②Adagrad算法性能是三种里面最好的,无论是训练效果还是测试效果都是准确率最高的,代价函数的值也是远远小于其他两种算法,可以从结果看Adagrad算法并没有发生严重的过拟合现象。

③Adam算法优化,也可以提高训练结果和测试结果的准确度,但没有Adagrad算法准确度高。

3. 分析比较使用指数衰减学习率、正则化和Drop层等不同模型对于训练结果、测试结果等的影响。

①使用指数衰减学习率提高了训练结果和测试结果的准确度,但提升的程度不明显,但是代价函数小了很多。

②使用正则化后,可以比较好的解决过拟合的问题,这边的loss值比不使用时大了一点,但是从准确度上来说模型拟合的性能并没有提高多少。

③使用droout层,也是和使用正则化一样的效果,它对于神经网络单元按照一定的概率将其暂时从网络中丢弃,从而提升训练效果,但是在本实验中不太明显,本实验是只在第3层加dropout层,如下:

network = Sequential([layers.Dense(512, activation='relu'),

                      layers.Dense(512, activation='relu'),

                      layers.Dense(512, activation='relu'),

                       layers.Dropout(0.5),

                      layers.Dense(512, activation='relu'),

                      layers.Dense(10,  activation='softmax')])

④使用指数衰减学习率和正则化结合的方法比只使用指数衰减学习率的loss值高,说明一定程度上减小了过拟合的效应,但是loss比值使用正则化的loss值高,提升了模型性能,训练结果和测试结果的准确度都提升了。

4. 总结BP网络和卷积神经网络在模式识别方面的异同点。

不同点:

①BP网络和卷积神经网络的计算方法不同:

BP神经网络是一种按照误差逆向传播算法训练的多层前馈神经网络

卷积神经网络则包含卷积计算且具有深度结构的前馈神经网络。

②卷积网络使用共享权值来减少网络各层之间的连接

③BP的网络结构:包括输入层,隐层和输出层。

卷积网络结构:输入层,卷积层,池化层,全连接层,输出层。

④BP采用全连接,卷积网络采用局部感知

相同点:

①BP神经网络和卷积神经网络都属于前馈神经网络,

②输入层都是输入图像,输出层都是多分类的结果。

③网络的中间层数、各层的神经元个数都可以根据具体情况任意设定,并且随着结构的差异其性能也有所不同。
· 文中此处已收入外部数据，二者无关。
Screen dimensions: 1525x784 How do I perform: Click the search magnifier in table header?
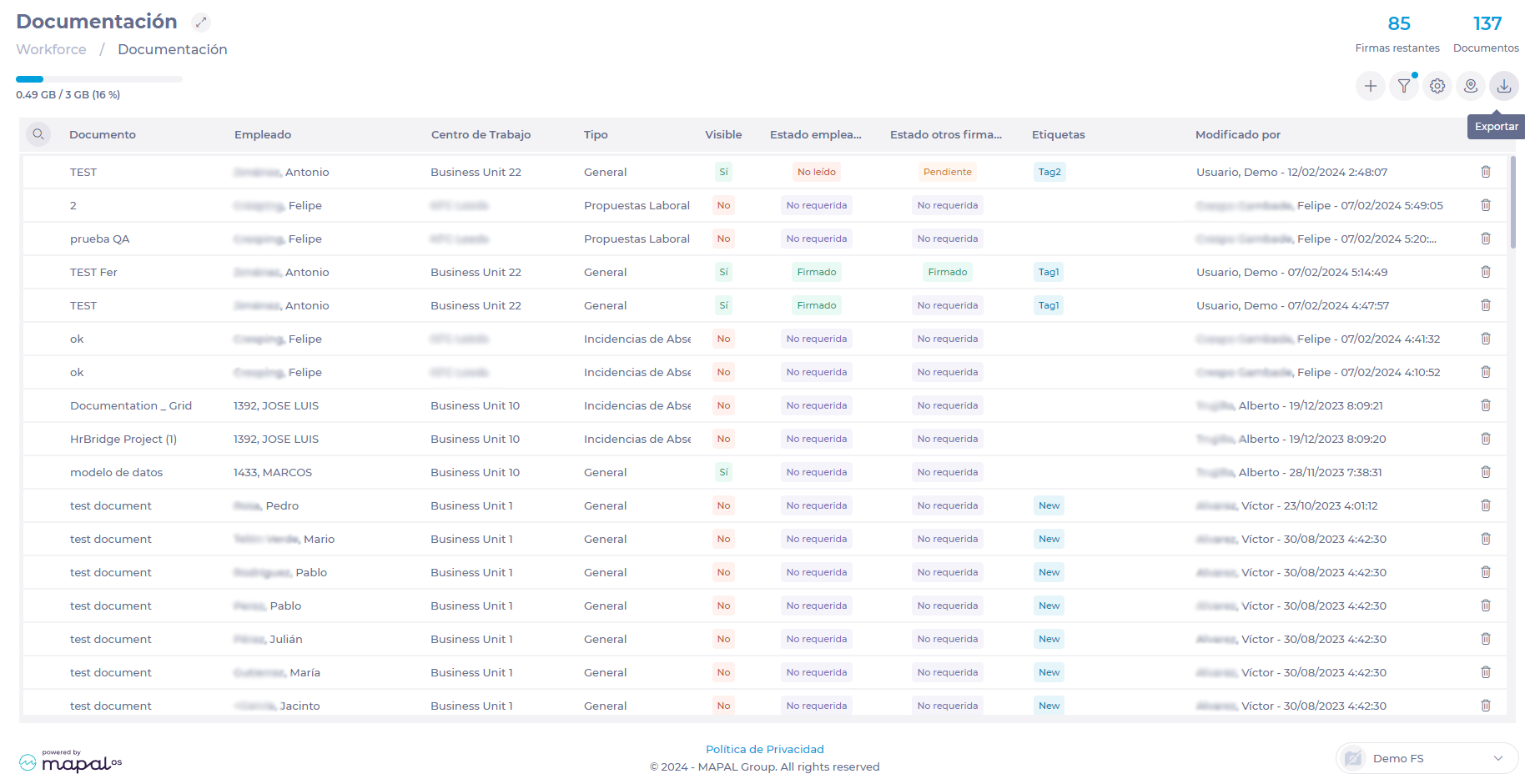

④都采用了前向传播计算输出值,反向传播调整权重和偏置。

5. 实验心得。

①掌握了卷积层中输入大小和输出大小之间的计算关系:

输入:rxc,卷积核:axb,步长stride:s=1  输出:长=(r-a)/s+1 ,宽 =(c-b) )/s +1

②掌握了训练参数的计算

③掌握了BP和卷积网络的搭建和和优化算法的使用及训练和预测

代码(例:4层指数衰减):

import  tensorflow as tf
from    tensorflow.keras import datasets, layers, optimizers, Sequential
import matplotlib.pyplot as plt
import numpy as np
import pylab

def preprocess(x, y):
    x = tf.cast(x, dtype=tf.float32) / 255.
    y = tf.cast(y, dtype=tf.int32)
    return x,y


(x, y), (x_test, y_test) = datasets.mnist.load_data()#下载或读取数据集
print('datasets:', x.shape, y.shape, x.min(), x.max())#打印

训练:

imgs = x_test[0:5]#选取第0到5的图片
labs = y_test[0:5]
#print(labs)
plot_imgs = np.hstack(imgs)#将五张图片拼接成一行
plt.imshow(plot_imgs, cmap='gray')#选择gray灰度图
#pylab.show()#显示测试图片


x_train,x_val=tf.split(x,num_or_size_splits=[55000,5000])
y_train,y_val=tf.split(y,num_or_size_splits=[55000,5000])

batchsz = 100#设置批量大小

db = tf.data.Dataset.from_tensor_slices((x_train,y_train))
db = db.map(preprocess).shuffle(55000).batch(batchsz).repeat(10)
db_test = tf.data.Dataset.from_tensor_slices((x_test,y_test))
db_test = db_test.map(preprocess).batch(batchsz)
ds_val = tf.data.Dataset.from_tensor_slices((x_val, y_val))
ds_val = ds_val.map(preprocess).batch(batchsz)

#构建网络模型
network = Sequential([layers.Dense(512, activation='relu'),
                      layers.Dense(512, activation='relu'),
                      layers.Dense(512, activation='relu'),
                      layers.Dense(512, activation='relu'),
                      layers.Dense(10,  activation='softmax')])
network.build(input_shape=(batchsz, 28*28))#批量大小
network.summary()                       #打印网络参数
# 设置优化器
exponential_decay=tf.keras.optimizers.schedules.ExponentialDecay(
          initial_learning_rate=0.01,decay_steps=1000,decay_rate=0.96)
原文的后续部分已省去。